文档摘录 =>
----------------
547. Friend Circles

问题：

给定一个二维数组，每个元素M[i][j]

代表i和j是否为朋友：是朋友则为1，否则为0

求形成了多少个朋友圈。（朋友的朋友，认为在一个朋友圈）

Example 1:
Input: 
[[1,1,0],
 [1,1,0],
 [0,0,1]]
Output: 2
Explanation:The 0th and 1st students are direct friends, so they are in a friend circle. 
The 2nd student himself is in a friend circle. So return 2.

Example 2:
Input: 
[[1,1,0],
 [1,1,1],
 [0,1,1]]
Output: 1
Explanation:The 0th and 1st students are direct friends, the 1st and 2nd students are direct friends, 
so the 0th and 2nd students are indirect friends. All of them are in the same friend circle, so return 1.

Note:
N is in range [1,200].
M[i][i] = 1 for all students.
If M[i][j] = 1, then M[j][i] = 1.

解法：并查集（Disjoint Set）

遍历二维数组，i:0~size, j:0~i

若为1，则merge两个点 i 和 j 

最后，求parent有多少个root

遍历parent，其中 i == parent[i] 的，即为顶点root。
----------------
所给材料 =>
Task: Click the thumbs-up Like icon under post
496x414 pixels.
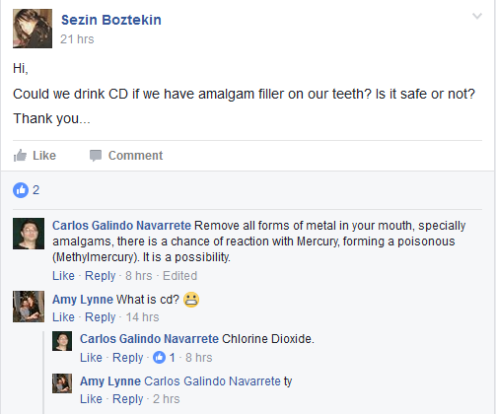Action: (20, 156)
----------------
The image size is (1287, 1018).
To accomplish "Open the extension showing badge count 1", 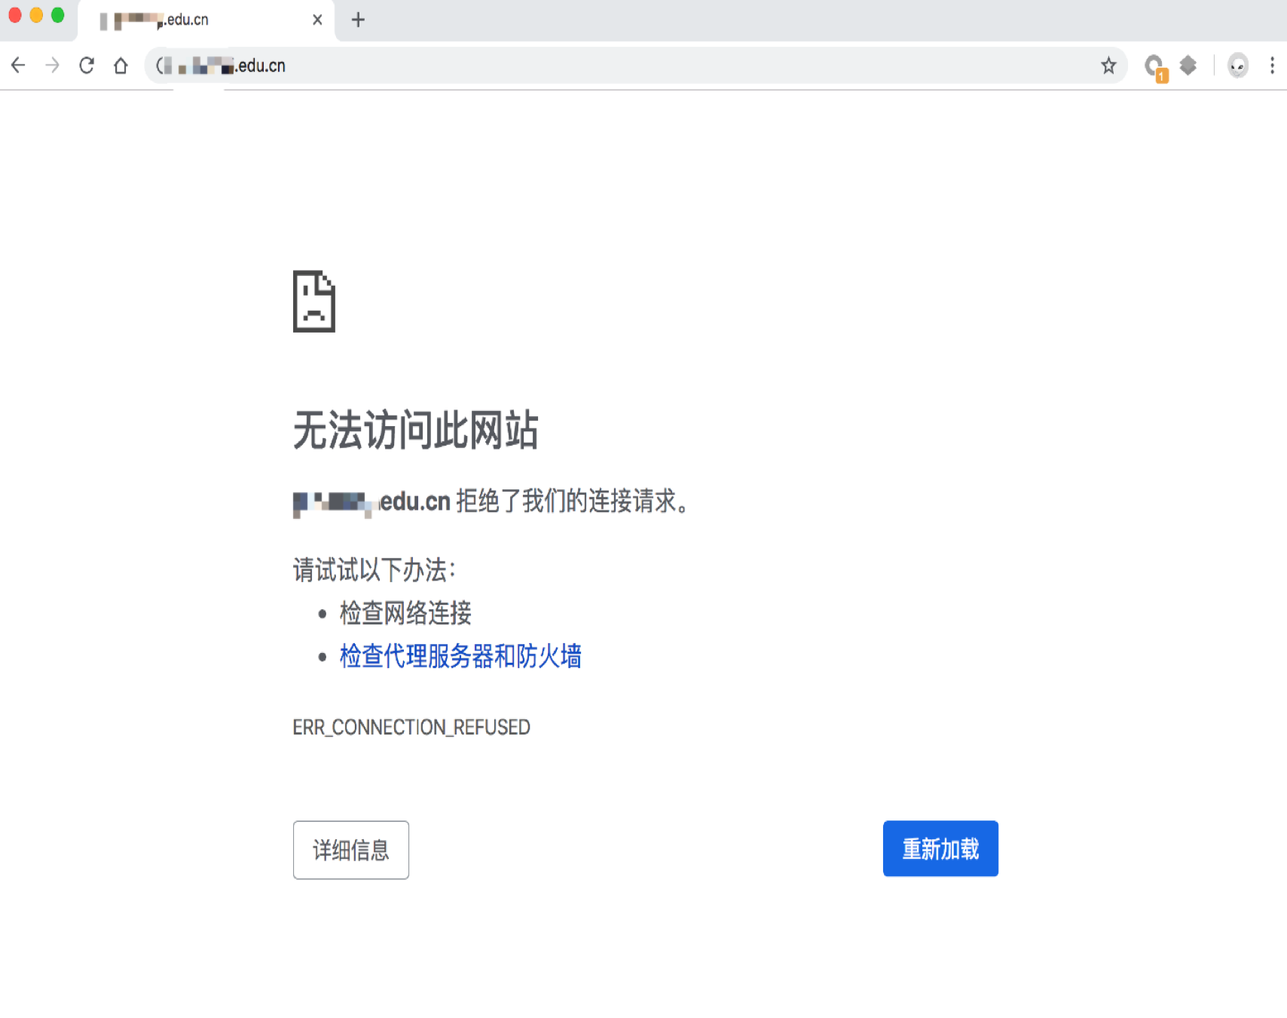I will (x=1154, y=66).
----------------
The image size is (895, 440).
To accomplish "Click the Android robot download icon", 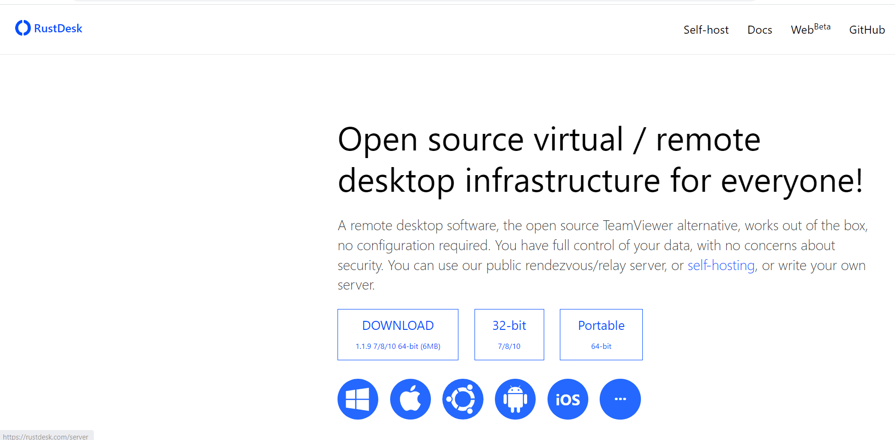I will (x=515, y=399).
----------------
任务目标 => 根据文档摘录的Note部分，写出N的取值范围。

输出如下 => N的取值范围是[1,200]。